The worry here is that Caterpillar earnings may follow a similar trajectory, even if profits don’t necessarily fall 46% over two years. And that worry isn’t necessarily priced in. CAT trades at 15x-16x this year’s earnings, depending on how Q4 plays out. That’s hardly a multiple that prices in a decline — or even several years of relatively stagnant growth.

Indeed, for a time in 2016 CAT stock traded at 15x-16x earnings — and that was at a cyclical bottom, when, in theory, multiples should expand. Closer to a top, the multiple should be lower.

It’s that fundamental concern that explains Wall Street’s response to the report. Yes, the business is performing well, but for cyclical stocks strong performance carries its own inherent risk.

The Case For CAT

But there’s one potential reason for seeing cyclical worries as overblown: The fact that the external environment is not quite as positive as might be believed.

It’s true that demand is strong. That said, Caterpillar has plenty of other headwinds at the moment. Its supply chain remains relatively snarled. Chief executive officer Jim Umpleby said on the Q3 call that revenue in the quarter would have been even higher had the company been able to serve all of its demand. Backlog now is at $30 billion, or more than six months’ worth of sales, suggesting a cyclical downturn isn’t imminent in the near future.

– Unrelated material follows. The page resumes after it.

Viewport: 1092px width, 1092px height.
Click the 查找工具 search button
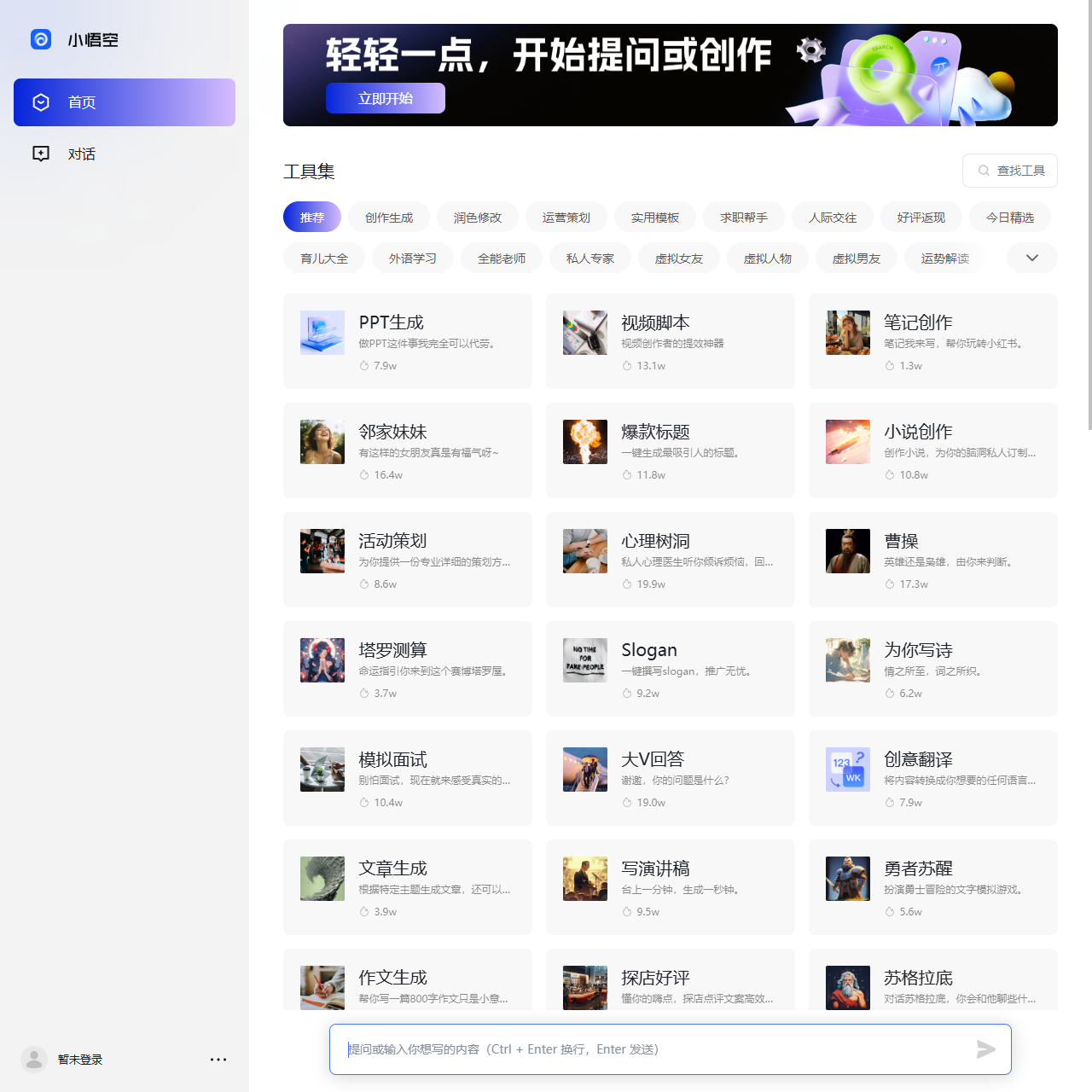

Costs have been elevated, both by supply-chain issues and by broader inflation. Labor shortages have impacted, not just Caterpillar itself, but its end customers, who haven’t always been able to move forward on major projects.

This simply isn’t a standard macro cycle. It’s been accompanied by real challenges that actually have been a drag on revenue and profit margins.

In that context, the valuation here perhaps is not quite as onerous as skeptics might suggest. And it’s worth considering the longer-term landscape as well.

Demand for Caterpillar equipment is going to see some cyclical impacts — but by all accounts it should continue to rise. Growth in electric vehicles will require enormous amounts of mineral exploration. That aside, both miners and crude oil wildcatters have been relatively light in investing behind exploration of late.

Whether that’s a result of political pressure or shareholder demands is up for debate, but whatever the cause this — again — is not a typical cyclical upswing.

Over time, this seems like a business that is going to grow. Meanwhile, results this year — in which Caterpillar showed it could pass along costs and then some — suggest the company’s competitive position is rock-solid.

In a normal cyclical upswing, the results Caterpillar is posting right suggest a reversal is due. In this environment, however, that isn’t necessarily the case. In the former scenario, 16x earnings probably is too much to pay. In the latter, it’s probably too little.